Нина Капитоновна тихонько махнула рукой.
— Ссоримся мы всё с ней, — сказала она со вздохом. — Она очень самолюбивая. Одного дела не добьётся — и за другое. От этого она такая и нервная.
— Нервная?
— Нервная. И гордая. И всё молчит, — сказала Нина Капитоновна. — Я ведь на этих-то, что молчат, насмотрелась. Мне это ужасно не нравится, что она всё молчит. Ну что молчать, я не понимаю. Скажи, что тебя тяготит. А она — нет.
— А вы бы у неё спросили, Нина Капитоновна.
— Не скажет. Я сама такая: никогда не скажу.
— Я как-то встретил её, и мне показалось — ничего, — сказал Кораблёв. — Она в театр шла — одна, правда, и это мне показалось странным. Но она была довольно весела и, между прочим, сказала, что ей предлагают комнату при геологическом институте.
— Предлагали. А она не переехала.
— Почему?
— Жалеет его.
— Жалеет? — снова переспросил Кораблёв.
— Жалеет. И в память матери жалеет, и так. А он без неё вот как — приходит, сейчас: «А Катя где? Звонила?»

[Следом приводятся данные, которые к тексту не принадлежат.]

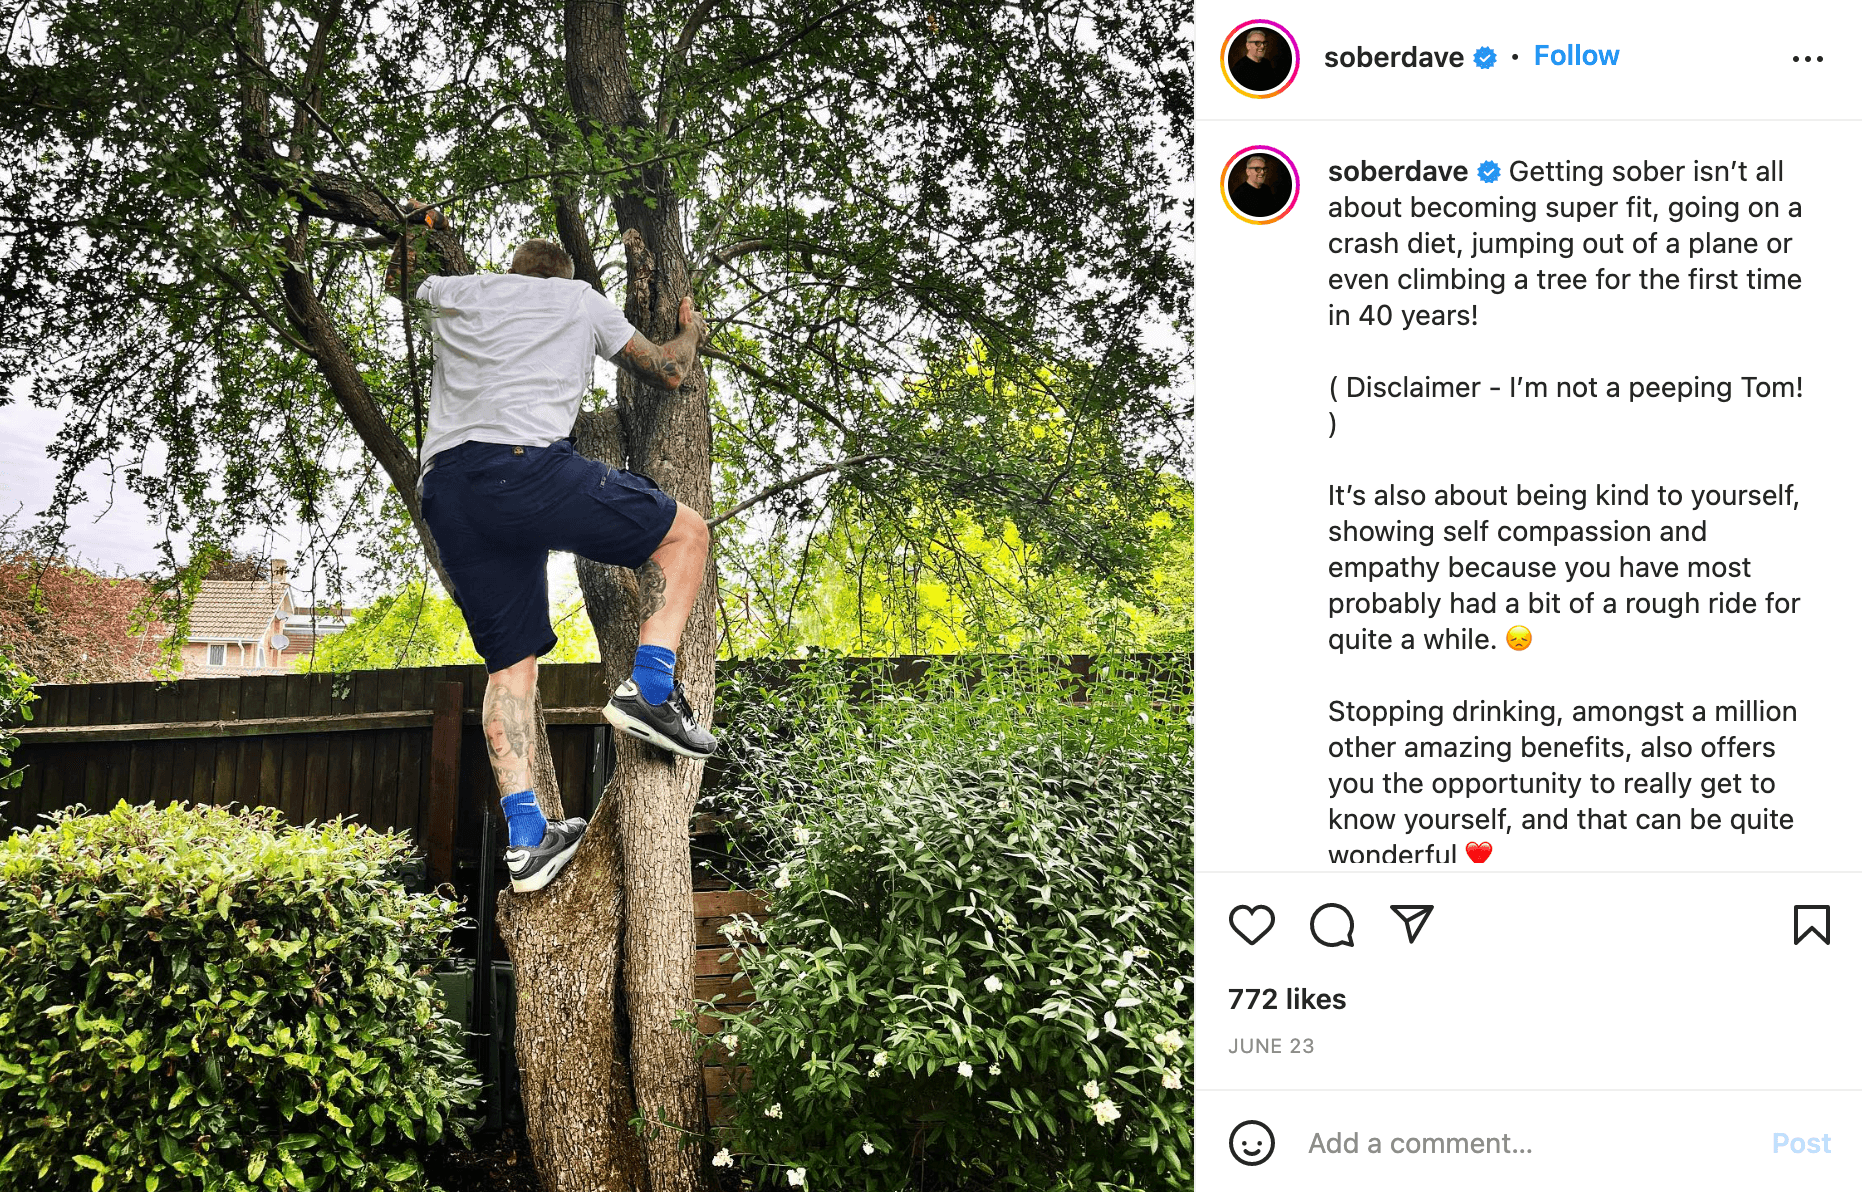
Task: Share post via paper plane icon
Action: tap(1412, 924)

Я сразу понял, кто это «он»: Николай Антоныч.
— Вот и не уехала. И всё ждёт кого-то.
Нина Капитоновна пересела на другое кресло, поближе.
— Я один раз письмо читала, — шёпотом, лукаво сказала она и оглянулась, как будто Катя могла её видеть. — Должно быть, они в Энске подружились, когда Катя на каникулах ездила. Его сестра. И она пишет: «В каждом письме одолевает просьбами: где Катя, что с ней, я бы всё отдал, лишь бы увидеть её. Он не может без тебя жить, и я не понимаю вашей беспричинной ссоры».
— Простите, Нина Капитоновна, я не понял. Чья сестра?
— Чья? Да этого. Вашего…
Кораблёв невольно посмотрел в мою сторону, и я через дырку в портьере встретился с его глазами. Моя сестра? Саня?
— Ну что ж, наверно, так и есть, — сказал Кораблёв, — наверно, и не может жить. Очень просто.
— «Одолевает просьбами, — с выражением повторила Нина Капитоновна. — И не может без тебя жить». Вот как! А она без него не может.
Кораблёв снова посмотрел в мою сторону.
Мне показалось, что он улыбается под усами.
— Ну вот. А сама за другого собралась?
— Не собралась она. Не ейный это выбор. — Она так и сказала: «ейный». — Не хочет она за этого Ромашова. И я его не хочу. Попович.
— Как — попович?
— Попович он. И брехливый. Что ему ни скажи, он сейчас же добавит. Я таких ненавижу. И вороватый.
— Да полно, Нина Капитоновна! Что вы!
— Вороватый. Он у меня сорок рублей взял, якобы на подарок, и не отдал. Конечно, я не напоминала. И всё суётся, суётся. Боже мой! Если бы не старость моя…
И она горько махнула рукой.
Теперь представьте себе, с каким чувством я слушал этот разговор. Я смотрел на старушку через дырку в портьере, и эта дырка была как бы объективом, в котором всё, что произошло между мной и Катей, с каждой минутой становилось яснее, словно попадало в фокус. Всё приблизилось и стало на своё место, и этого всего было так много — и так много хорошего, что у меня сердце стало как-то дрожать, и я понял, что страшно волнуюсь. Только одно было совершенно непонятно: я никогда не «одолевал» сестру просьбами и никогда не писал ей, что не могу жить без Кати.
«Санька выдумала это, вот что! — сказал я себе. — Она всё врала ей. И всё это было правдой».
Нина Капитоновна ещё рассказывала что-то, но я больше не слушал её. Я так забылся, что стал расхаживать в своём «шкафу» и пришёл в себя, лишь когда услыхал строгое покашливание Кораблёва.
Так я и сидел в «шкафу», пока Нина Капитоновна не ушла. Не знаю, зачем она приходила, — должно быть, просто душу отвести. Прощаясь, Кораблёв поцеловал ей руку, а она его в лоб — они и прежде всегда так прощались.
Я задумался и не слышал, как он вернулся из передней, и вдруг увидел над собой, между половинками портьеры, его нос и усы.